Wednesday, June 17, 2026

Portugal itself is playing against Portugal.

 Portugal: What’s the point of being talented if the intent is wrong?


There are quite a few good players and good play.


But the intention is not right.


The bad intentions of their players didn’t just emerge now.


That ill-intent — which can’t even be called intent — was already on display in the last World Cup too.


And that same ill-intent appears to be continuing even now.


If a community does not change itself, neither God nor anyone else will change them (Quran).


No one — not even God — can change such people.


Because all change comes from within. Not from outside. No change can be forced from the outside.


That’s why Portugal alone is enough to defeat Portugal.


Portugal itself is playing against Portugal.


Despite having a world-class player like Ronaldo — someone who defies age — as captain, the other players in the Portugal team tried very sincerely and successfully to avoid making the best use of him.


So whenever Ronaldo was in a position to score, the team did everything possible to avoid giving him a cross and creating opportunities for him.
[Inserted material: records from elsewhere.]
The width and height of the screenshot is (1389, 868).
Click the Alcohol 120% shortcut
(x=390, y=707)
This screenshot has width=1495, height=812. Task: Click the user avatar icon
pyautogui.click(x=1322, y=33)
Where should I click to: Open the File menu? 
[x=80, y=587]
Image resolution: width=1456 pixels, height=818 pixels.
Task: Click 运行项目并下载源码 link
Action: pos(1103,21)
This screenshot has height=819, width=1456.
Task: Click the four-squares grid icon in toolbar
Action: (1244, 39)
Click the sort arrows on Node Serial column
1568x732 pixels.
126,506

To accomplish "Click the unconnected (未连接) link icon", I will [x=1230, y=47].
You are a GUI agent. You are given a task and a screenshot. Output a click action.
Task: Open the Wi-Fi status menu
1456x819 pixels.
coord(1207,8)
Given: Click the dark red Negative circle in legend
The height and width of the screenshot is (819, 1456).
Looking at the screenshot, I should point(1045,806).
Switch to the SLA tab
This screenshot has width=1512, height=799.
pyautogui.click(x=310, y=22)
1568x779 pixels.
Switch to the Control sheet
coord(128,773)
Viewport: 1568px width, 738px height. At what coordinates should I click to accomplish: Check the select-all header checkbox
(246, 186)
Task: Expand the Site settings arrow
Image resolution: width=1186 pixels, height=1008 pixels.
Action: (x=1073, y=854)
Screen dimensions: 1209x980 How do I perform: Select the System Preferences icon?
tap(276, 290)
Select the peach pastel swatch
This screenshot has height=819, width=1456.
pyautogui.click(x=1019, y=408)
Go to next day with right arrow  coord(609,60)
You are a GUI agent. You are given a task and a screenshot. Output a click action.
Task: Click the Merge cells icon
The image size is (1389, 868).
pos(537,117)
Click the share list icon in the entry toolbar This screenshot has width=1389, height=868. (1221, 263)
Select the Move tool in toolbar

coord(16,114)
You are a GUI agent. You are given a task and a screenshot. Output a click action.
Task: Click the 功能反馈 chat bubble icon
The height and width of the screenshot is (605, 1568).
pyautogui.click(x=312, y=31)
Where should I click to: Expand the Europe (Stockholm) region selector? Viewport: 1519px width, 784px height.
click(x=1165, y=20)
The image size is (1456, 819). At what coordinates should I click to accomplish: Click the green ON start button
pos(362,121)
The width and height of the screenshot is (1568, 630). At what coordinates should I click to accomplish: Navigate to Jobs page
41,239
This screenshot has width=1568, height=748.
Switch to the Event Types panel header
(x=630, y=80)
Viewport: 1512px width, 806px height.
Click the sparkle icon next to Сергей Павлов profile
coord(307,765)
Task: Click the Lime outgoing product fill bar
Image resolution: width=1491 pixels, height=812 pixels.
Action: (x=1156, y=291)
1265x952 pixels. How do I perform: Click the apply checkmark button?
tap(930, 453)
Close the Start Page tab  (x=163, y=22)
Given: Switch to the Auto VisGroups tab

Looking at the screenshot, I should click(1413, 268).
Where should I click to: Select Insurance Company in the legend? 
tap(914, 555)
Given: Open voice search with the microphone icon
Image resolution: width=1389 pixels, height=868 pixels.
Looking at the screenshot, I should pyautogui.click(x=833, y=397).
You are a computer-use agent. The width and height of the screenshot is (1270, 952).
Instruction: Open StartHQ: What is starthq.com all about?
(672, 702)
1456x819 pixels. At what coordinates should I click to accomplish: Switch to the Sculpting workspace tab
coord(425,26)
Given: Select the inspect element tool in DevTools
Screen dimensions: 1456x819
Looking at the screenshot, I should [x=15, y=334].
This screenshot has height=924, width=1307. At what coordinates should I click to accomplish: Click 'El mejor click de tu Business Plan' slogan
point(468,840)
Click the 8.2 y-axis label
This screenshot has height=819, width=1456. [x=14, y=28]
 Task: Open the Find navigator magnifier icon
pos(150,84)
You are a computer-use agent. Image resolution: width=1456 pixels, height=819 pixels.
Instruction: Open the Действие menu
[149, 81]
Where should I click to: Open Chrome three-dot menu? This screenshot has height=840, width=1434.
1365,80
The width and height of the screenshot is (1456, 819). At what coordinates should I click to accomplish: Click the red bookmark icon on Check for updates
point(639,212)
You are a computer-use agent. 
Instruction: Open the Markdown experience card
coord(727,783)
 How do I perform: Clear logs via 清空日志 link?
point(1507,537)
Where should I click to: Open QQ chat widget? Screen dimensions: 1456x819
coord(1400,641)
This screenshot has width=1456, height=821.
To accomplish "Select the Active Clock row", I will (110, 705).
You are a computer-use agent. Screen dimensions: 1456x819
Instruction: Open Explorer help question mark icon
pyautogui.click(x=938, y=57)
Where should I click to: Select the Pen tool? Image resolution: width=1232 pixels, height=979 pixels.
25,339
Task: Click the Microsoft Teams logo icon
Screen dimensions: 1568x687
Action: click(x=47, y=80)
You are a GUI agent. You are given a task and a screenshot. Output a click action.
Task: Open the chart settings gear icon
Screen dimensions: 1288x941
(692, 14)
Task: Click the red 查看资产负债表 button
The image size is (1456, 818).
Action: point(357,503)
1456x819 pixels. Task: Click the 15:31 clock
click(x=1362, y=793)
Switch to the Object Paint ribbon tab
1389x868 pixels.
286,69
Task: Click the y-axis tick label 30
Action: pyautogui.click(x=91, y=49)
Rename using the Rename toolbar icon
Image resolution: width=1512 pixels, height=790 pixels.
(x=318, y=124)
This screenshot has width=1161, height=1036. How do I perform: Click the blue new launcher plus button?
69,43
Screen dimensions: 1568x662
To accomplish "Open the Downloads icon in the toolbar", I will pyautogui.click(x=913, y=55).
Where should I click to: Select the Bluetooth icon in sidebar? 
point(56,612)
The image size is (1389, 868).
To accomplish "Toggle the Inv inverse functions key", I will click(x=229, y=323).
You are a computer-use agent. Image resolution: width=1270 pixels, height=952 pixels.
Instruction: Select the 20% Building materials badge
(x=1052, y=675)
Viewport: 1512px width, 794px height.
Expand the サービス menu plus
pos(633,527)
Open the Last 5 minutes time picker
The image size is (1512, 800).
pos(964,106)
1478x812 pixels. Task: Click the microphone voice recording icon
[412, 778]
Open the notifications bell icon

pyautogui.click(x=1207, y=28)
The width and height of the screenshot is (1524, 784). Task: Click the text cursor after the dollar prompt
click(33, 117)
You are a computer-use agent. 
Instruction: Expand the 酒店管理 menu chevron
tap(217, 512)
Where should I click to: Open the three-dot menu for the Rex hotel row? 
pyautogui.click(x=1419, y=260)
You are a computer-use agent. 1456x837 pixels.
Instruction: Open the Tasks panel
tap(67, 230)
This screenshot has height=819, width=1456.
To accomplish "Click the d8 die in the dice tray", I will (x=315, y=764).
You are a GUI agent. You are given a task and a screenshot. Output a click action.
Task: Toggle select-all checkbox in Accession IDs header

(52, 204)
Portugal is a masterclass in cutting the branch you’re sitting on.


Watching Portugal play against Congo yesterday felt like a team that would rather see a daughter-in-law cry than care if their own son died — a team hellbent on spite.


Despite having every opportunity to create chances, this is the most talented team I’ve ever seen so deliberately choose not to.


But a question arises:


Didn’t Ronaldo miss the two chances he did get?


First: Those two were not well-crafted, set-up chances at all.


Second: For an elite striker like Ronaldo, should 90 minutes of football yield only two half-chances that weren’t even proper opportunities?


They weren’t great chances. Ronaldo wasn’t in an ideal position. He was to the right, outside the post.


Even so, he did what he could in that moment — and didn’t miss badly given the circumstances.


They were split-second situations — two balls that just arrived with no real setup. Not planned moves or deliberate passes.


What was planned: making sure Ronaldo got as few opportunities as possible.


Throughout the entire match, the team showed remarkable “care” in avoiding crosses to Ronaldo. Whenever a cross was due to him, each player chose to go alone instead.


It felt to me like clear factionalism and an anti-Ronaldo agenda.


If this is how things are, Portugal — or any team or nation in any field — cannot succeed.


It even made me wonder if the team was actively playing against Ronaldo.


What incredible effort — just to sideline him.